Porta Elisa News
domenica, 15 giugno 2025, 11:54
di alessandro lazzarini
Sembra proprio che le fiabe sportive a Lucca non possano mai esser suggellate dal lieto fine, così un'altra impresa di un gruppo di ragazzi che fra mille difficoltà era riuscito a salvare una squadra societariamente alla deriva è stata vanificata e la Lucchese dovrà, se va bene, conoscere di nuovo il fango dell'Eccellenza.
Eppure l'ennesimo fallimento sembrava potesse esser mitigato da molteplici opportunità che avrebbero permesso al calcio cittadino di mantenersi su livelli accettabili, ma non si è affacciato nessuno con la necessaria consistenza economica per proseguire fra i professionisti, mentre l'ipotesi di ripartire dalla prima serie dilettantistica rilevando il Ghiviborgo è naufragata in una trattativa fra privati di cui forse non sapremo mai i dettagli, ma che lascia anche il dubbio della pantomima, visto che il Ghiviborgo una settimana prima che ne fosse annunciato il naufragio aveva già comunicato che sarebbe andato avanti nella categoria in autonomia, dopo l'esito negativo della stessa trattativa col Viareggio.
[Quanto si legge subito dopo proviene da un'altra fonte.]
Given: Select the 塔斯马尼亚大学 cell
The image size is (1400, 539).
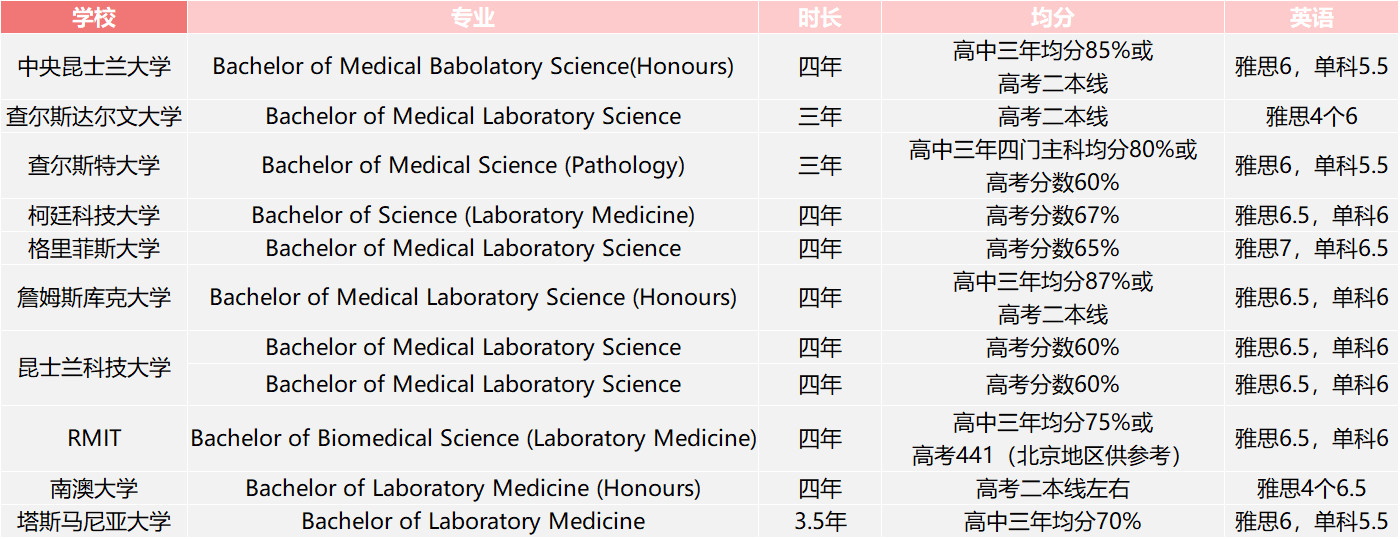Looking at the screenshot, I should tap(94, 521).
Il fatto è che queste due circostanze avevano in qualche modo alimentato le speranze di una tifoseria che vede così aggiungersi delusioni alla delusione e che all'orizzonte non intravede niente che possa cambiare le sorti di una squadra ormai da decenni ridotta alla più derelitta mediocrità sportiva, sia dal punto organizzativo delle società che si sono succedute che delle ambizioni.
Ovviamente c'è da prendere atto che, come in molti altri ambiti del contesto cittadino, anche sotto il punto di vista sportivo Lucca non offre niente all'altezza del blasone che la città sembra rivestire nella narrazione di politici che non si rendono conto dell'irrilevanza politico amministrativa in cui hanno ridotto un territorio che, da anni, viene immaginato come una folkloristica meta turistica da gentrificare a son di decoro, eventi e festival.
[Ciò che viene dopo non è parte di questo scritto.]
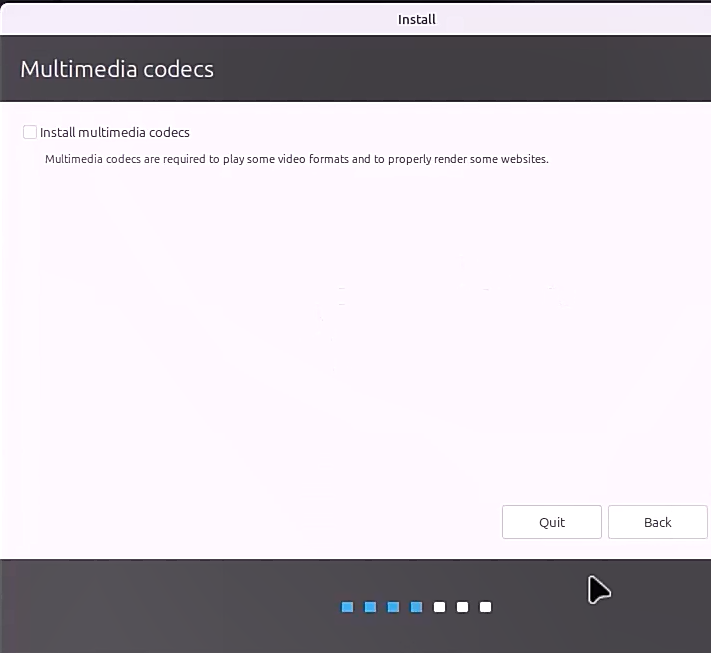Click the first blue progress dot

click(x=347, y=607)
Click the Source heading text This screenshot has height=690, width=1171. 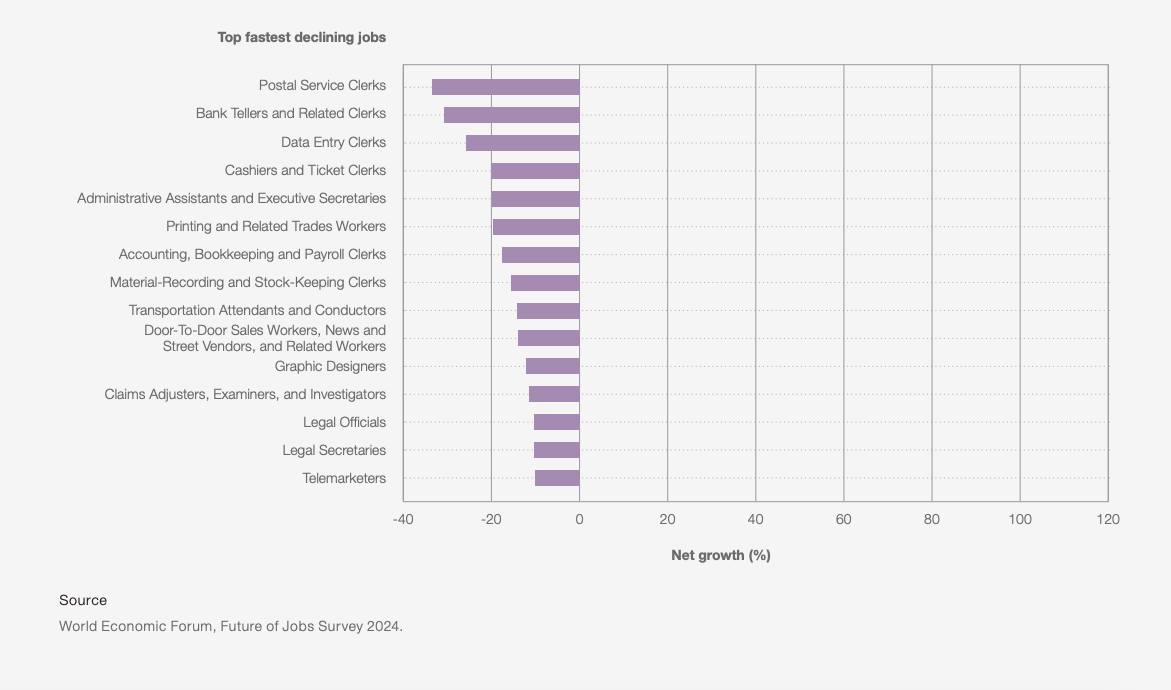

Preso atto del fatto che non esistono imprenditori locali che vogliano impelagarsi con il calcio, chi dovesse decidere di avvicinarsi ai rossoneri troverà il deserto infrastrutturale: uno stadio che cade a pezzi, nessun centro sportivo degno di questo nome, difficoltà nel reperire campi di allenamento qualora volesse imbastire un settore giovanile, che peraltro dovrebbe inventarsi pressoché da zero.
Non è dato sapere se gli attuali amministratori non sono stati in grado per mancanza di contratti di attrarre grandi investitori o se il deserto di cui sopra scoraggia qualsiasi eventuale interessato, fatto sta che in ottica commerciale, a livello di immagine, una città che si sente tanto al centro dell'attenzione ma non è in grado di offrire nessun ambito sportivo professionistico di eccellenza, sicuramente qualcosa perde. Ed è anche questo il motivo per cui, a prescindere dalle categorie in cui la società locali si esprimono, la politica deve andare avanti negli investimenti che creino le necessarie strutture: i privati che devono poi tirar fuori i soldi vanno a costruire la casa dove ci son già le fondamenta.